FA carrier or FA heterozygote: a person who does not exhibit apparent signs and symptoms of FA but whose chromosomes contain a mutant FA gene that may be transmitted to that person's offspring.

FA gene: a gene, the mutant forms of which are associated with the disease Fanconi anemia.

This definition is understood to include the various sequence polymorphisms that exist, wherein nucleotide substitutions in the gene sequence do not affect the essential functions of the gene product.

This term relates primarily to an isolated coding sequence but can also include some or all of the flanking 5' and 3' regulatory elements and/or intron sequences, and the so-called UTR-regions (untranslated regions) .

FA patient: a person who carries a mutant FA gene, such that the person exhibits clinical signs and/or symptoms of FA.

FA-I: Fanconi anemia of complementation group I.

FA-I carrier or FA-I heterozygote : a person who does not exhibit signs or symptoms of FA but whose chromosomes contain a mutant FA-I gene that may be transmitted to that person's offspring.

FA-I gene or FANCI: the gene, present in the human genome, mutant forms of which are associated with Fanconi anemia of complementation group I. This definition is understood to include the various sequence polymorphisms that exist, wherein nucleotide substitutions in the gene sequence do not affect the essential functions of the gene product.

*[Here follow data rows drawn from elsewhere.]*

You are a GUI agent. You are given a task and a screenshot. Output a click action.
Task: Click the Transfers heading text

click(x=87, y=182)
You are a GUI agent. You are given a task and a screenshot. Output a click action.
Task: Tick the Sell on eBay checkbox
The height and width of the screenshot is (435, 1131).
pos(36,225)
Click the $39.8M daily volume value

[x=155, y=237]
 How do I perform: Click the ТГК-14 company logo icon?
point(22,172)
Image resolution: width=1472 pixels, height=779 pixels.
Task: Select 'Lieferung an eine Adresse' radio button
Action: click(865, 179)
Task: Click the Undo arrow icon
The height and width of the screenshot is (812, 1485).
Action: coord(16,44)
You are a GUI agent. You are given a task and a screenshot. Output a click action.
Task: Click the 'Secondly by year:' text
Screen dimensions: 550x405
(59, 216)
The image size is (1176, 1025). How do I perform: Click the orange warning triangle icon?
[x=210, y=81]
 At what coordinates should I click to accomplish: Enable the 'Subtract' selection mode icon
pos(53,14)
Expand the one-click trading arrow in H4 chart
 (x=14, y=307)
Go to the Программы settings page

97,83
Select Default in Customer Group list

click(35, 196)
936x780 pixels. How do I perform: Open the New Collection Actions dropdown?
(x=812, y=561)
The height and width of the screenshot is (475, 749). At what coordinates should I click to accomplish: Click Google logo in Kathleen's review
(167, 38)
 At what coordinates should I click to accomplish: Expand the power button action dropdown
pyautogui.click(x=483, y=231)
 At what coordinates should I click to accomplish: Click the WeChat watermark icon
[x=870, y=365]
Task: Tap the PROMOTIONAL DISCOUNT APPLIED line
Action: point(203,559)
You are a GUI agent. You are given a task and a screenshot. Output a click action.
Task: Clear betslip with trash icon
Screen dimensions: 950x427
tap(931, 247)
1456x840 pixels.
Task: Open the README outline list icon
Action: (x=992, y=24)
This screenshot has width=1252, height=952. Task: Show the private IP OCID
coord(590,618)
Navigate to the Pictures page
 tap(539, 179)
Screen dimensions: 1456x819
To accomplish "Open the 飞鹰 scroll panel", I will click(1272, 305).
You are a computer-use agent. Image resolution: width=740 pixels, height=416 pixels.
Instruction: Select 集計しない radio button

This term relates primarily to an isolated coding sequence, but can also include some or all of the flanking regulatory elements and/or intron sequences.

FA-I cDNA: a human cDNA molecule which, when transfected into FA-I cells, is able to complement the hypersensitivity of those cells to DNA crosslinking agents. The FA-I cDNA is derived by reverse transcription from the mRNA encoded by the FA-I gene and lacks internal noncoding segments present in the FA-I gene.

FA-I protein or polypeptide: the protein encoded by a human FA-I cDNA. This definition is understood to include the various sequence polymorphisms that exist, wherein amino acid substitutions in the protein sequence do not affect the essential functions of the protein.

Intron: The DNA base sequence interrupting the protein coding sequence of a gene; this sequence is transcribed into RNA but is cut out of the message before it is translated into protein.

Mutant FA-I gene: a mutant form of the FA-I gene which is associated with Fanconi anemia of complementation group I.

Mutant FA-I RNA: the RNA transcribed from a mutant FA-I gene.

Mutant FA-I protein: the protein encoded by a mutant FA-I gene.

ORF: open reading frame. Contains a series of nucleotide triplets (codons) coding for amino acids without any termination codons . These sequences are usually translatable into protein.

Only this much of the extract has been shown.